Stored dataset items:
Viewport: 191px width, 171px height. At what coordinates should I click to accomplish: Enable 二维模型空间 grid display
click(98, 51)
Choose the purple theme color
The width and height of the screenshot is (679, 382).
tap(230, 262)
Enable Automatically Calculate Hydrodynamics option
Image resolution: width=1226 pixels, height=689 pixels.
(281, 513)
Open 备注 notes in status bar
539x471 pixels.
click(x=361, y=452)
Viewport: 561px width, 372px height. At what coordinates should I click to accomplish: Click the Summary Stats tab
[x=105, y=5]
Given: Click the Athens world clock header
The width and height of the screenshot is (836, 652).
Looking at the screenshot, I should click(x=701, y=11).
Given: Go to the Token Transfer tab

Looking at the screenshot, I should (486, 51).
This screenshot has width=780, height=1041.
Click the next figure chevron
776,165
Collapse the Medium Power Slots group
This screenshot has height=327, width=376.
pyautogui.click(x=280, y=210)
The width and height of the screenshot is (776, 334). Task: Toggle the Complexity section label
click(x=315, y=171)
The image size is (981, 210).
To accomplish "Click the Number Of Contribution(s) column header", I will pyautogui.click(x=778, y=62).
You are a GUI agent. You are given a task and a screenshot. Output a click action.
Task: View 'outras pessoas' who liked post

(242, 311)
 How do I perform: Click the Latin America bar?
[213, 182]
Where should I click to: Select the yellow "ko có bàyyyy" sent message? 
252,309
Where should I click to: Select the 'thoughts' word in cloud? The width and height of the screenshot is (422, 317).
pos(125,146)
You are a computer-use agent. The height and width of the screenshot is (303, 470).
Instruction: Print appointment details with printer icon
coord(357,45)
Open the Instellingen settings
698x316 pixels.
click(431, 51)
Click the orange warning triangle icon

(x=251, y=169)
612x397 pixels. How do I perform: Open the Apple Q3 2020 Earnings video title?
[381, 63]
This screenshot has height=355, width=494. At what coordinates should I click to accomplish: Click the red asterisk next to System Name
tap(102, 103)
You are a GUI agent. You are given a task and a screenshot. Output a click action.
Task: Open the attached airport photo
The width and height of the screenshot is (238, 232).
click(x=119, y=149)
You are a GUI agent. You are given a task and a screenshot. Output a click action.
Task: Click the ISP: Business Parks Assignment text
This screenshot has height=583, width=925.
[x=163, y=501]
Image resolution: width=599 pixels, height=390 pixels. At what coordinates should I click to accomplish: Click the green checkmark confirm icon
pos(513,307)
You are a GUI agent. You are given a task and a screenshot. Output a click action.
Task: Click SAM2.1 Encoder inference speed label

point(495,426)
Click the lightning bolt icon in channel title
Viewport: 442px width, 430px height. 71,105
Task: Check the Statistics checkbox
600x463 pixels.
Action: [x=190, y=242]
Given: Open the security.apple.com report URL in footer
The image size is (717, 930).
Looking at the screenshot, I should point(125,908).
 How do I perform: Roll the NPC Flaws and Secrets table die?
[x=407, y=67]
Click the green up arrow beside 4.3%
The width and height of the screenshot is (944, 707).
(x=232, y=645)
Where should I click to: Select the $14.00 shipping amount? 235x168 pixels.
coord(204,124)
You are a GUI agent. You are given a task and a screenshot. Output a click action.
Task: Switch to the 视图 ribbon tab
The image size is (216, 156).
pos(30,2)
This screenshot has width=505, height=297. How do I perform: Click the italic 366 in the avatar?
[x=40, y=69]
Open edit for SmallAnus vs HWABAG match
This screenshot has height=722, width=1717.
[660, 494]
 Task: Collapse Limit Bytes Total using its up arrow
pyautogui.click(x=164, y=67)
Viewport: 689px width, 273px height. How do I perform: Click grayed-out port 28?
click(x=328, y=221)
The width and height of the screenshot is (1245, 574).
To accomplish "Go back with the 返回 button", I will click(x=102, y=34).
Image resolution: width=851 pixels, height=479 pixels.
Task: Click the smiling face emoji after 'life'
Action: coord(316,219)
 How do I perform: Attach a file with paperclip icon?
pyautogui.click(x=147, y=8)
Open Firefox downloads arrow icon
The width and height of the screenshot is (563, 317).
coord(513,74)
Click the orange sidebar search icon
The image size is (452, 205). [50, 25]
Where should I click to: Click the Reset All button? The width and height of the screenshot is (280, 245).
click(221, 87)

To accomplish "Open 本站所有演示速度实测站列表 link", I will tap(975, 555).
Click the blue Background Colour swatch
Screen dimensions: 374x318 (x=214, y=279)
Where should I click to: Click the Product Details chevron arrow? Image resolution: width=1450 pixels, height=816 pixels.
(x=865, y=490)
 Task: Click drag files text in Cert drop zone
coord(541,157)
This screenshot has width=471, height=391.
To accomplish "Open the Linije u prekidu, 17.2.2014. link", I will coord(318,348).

**How to complete this task**
Those lines above that contain the string "header" should be returned.

**Result**
Given: Click the Athens world clock header
To accomplish "Click the Number Of Contribution(s) column header", I will pyautogui.click(x=778, y=62).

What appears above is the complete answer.